Files
qemu/qobject/json-parser.c
Paolo Bonzini 55320a2983 json-streamer: do not heap-allocate JSONToken
This is not needed with a push parser.  Since it processes tokens
immediately, the JSONToken can be created directly on the stack
and does not need to copy the lexer's string data.

Reviewed-by: Markus Armbruster <armbru@redhat.com>
Signed-off-by: Paolo Bonzini <pbonzini@redhat.com>
Message-ID: <20260626101727.1727389-6-pbonzini@redhat.com>
Signed-off-by: Markus Armbruster <armbru@redhat.com>
2026-07-02 13:55:41 +02:00

679 lines
21 KiB
C

/*
* JSON Parser
*
* Copyright IBM, Corp. 2009
*
* Authors:
* Anthony Liguori <aliguori@us.ibm.com>
*
* This work is licensed under the terms of the GNU LGPL, version 2.1 or later.
* See the COPYING.LIB file in the top-level directory.
*
*/
#include "qemu/osdep.h"
#include "qemu/ctype.h"

DATA SHOWN:
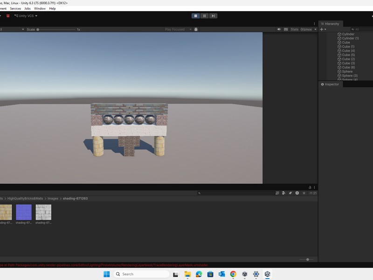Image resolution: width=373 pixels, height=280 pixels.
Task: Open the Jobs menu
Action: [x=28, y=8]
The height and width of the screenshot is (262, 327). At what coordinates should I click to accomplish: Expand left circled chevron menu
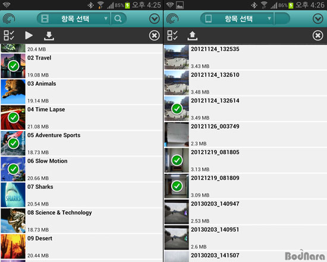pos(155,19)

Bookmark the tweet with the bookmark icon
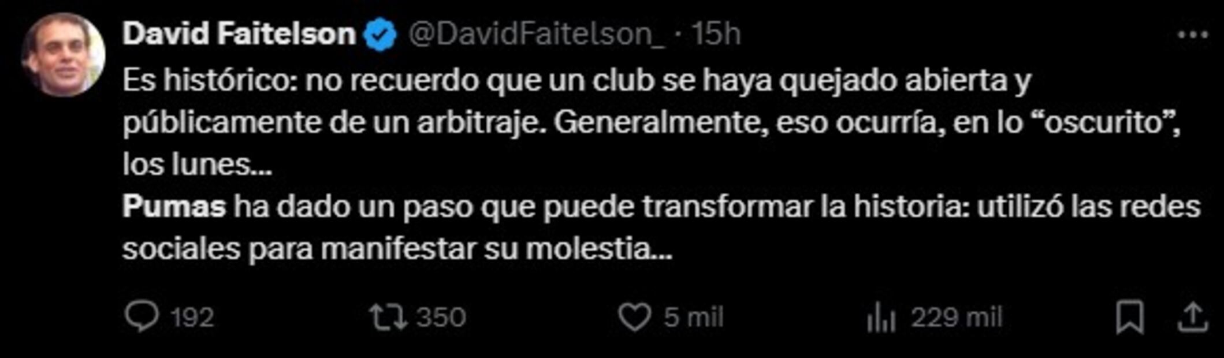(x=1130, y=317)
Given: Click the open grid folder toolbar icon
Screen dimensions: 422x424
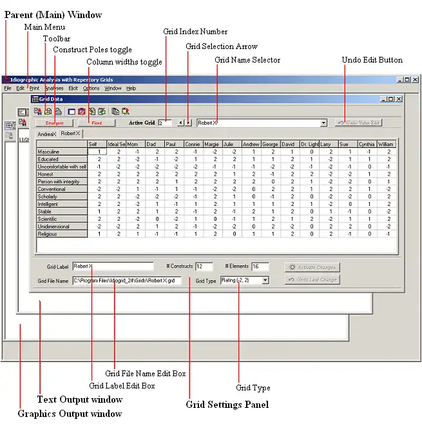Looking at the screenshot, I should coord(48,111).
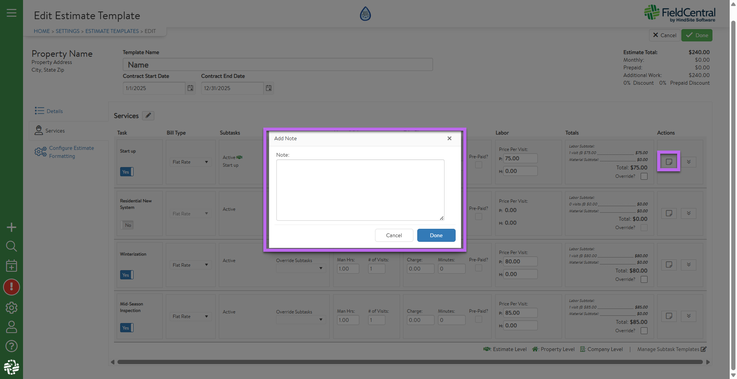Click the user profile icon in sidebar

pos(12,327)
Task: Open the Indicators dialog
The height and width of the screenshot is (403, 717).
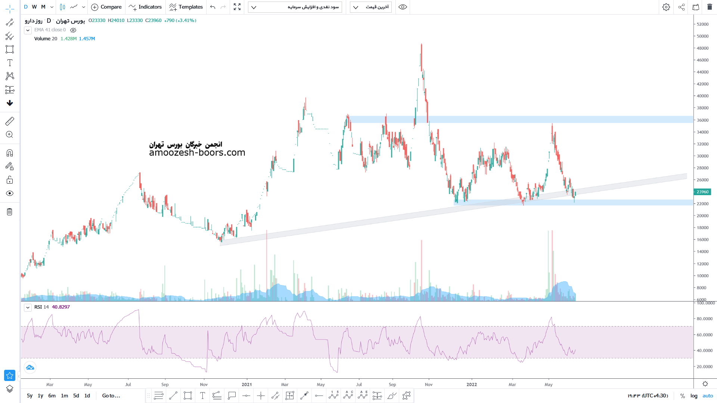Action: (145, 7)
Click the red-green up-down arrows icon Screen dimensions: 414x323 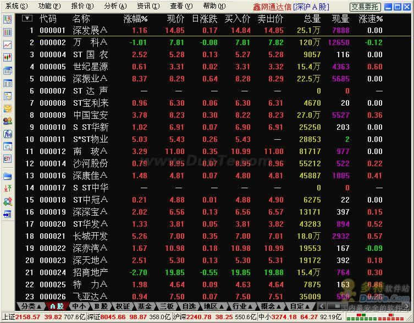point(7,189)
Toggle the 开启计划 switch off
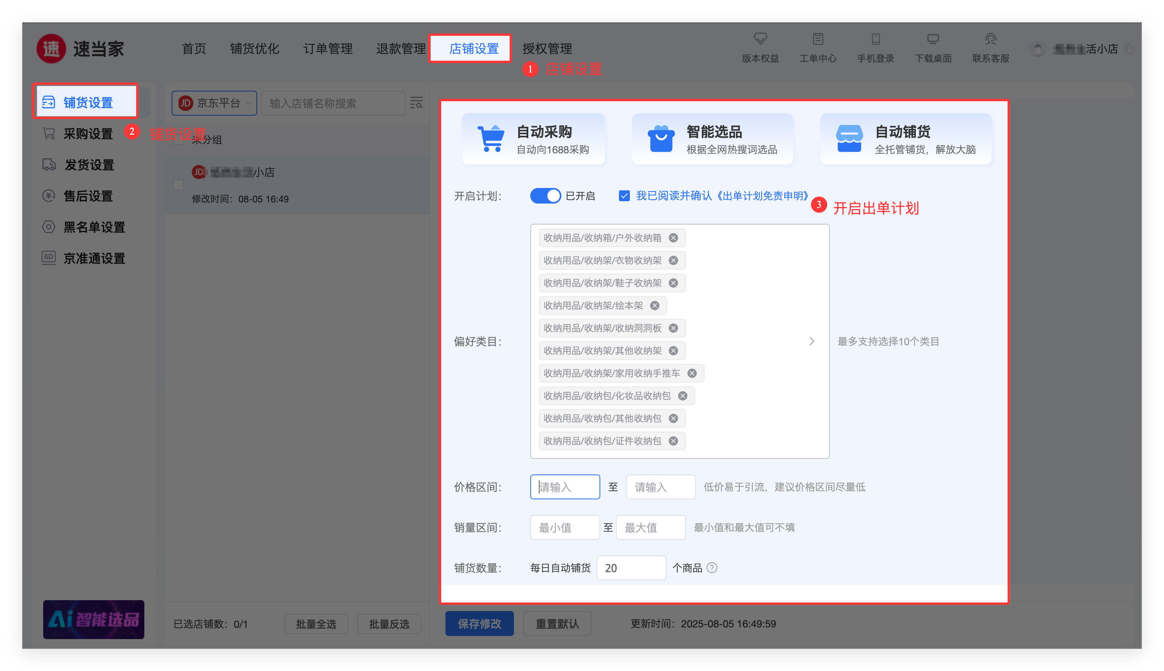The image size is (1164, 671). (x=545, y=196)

TASKS TO PERFORM:
- a) Rewrite the stretch of the listing from the line containing "The height and width of the screenshot is (262, 327)." through the line containing "(x=1130, y=317)" as a numbered list, skipping blank lines and leaving out the pictures.
- b) Extend the QEMU JSON parser source file past its final line.
The QEMU JSON parser source file and the listing are unrelated to each other.

RESULTS OF THE TASKS:
- a)
1. The height and width of the screenshot is (262, 327). At what coordinates should I click to accomplish: Expand left circled chevron menu
2. pos(155,19)
3. Bookmark the tweet with the bookmark icon
4. (x=1130, y=317)

- b)
#include "qemu/cutils.h"
#include "qemu/unicode.h"
#include "qapi/error.h"
#include "qobject/qbool.h"
#include "qobject/qdict.h"
#include "qobject/qlist.h"
#include "qobject/qnull.h"
#include "qobject/qnum.h"
#include "qobject/qstring.h"
#include "json-parser-int.h"
/*
* The JSON parser is a push parser, returning a completed top-level
* object, an error, or NULL (if the object is incomplete and no error
* happened) after every token. Therefore it has an explicit
* representation of its parser stack; each stack entry consists of a
* parser state and a QObject: - a QList, for an array that is being
* added to - a QDict, for a dictionary that is being added to - a
* QString, for the key of the next pair that will be added to a QDict
*
* The stack represents an arbitrary nesting of arrays and dictionaries
* (whose next key has been parsed); it can also have a dictionary whose
* next key has not been parsed, but that can only happen at the top level.
* Because of this, the stack contents are always of the form
* "(QList | QDict QString)* QDict?".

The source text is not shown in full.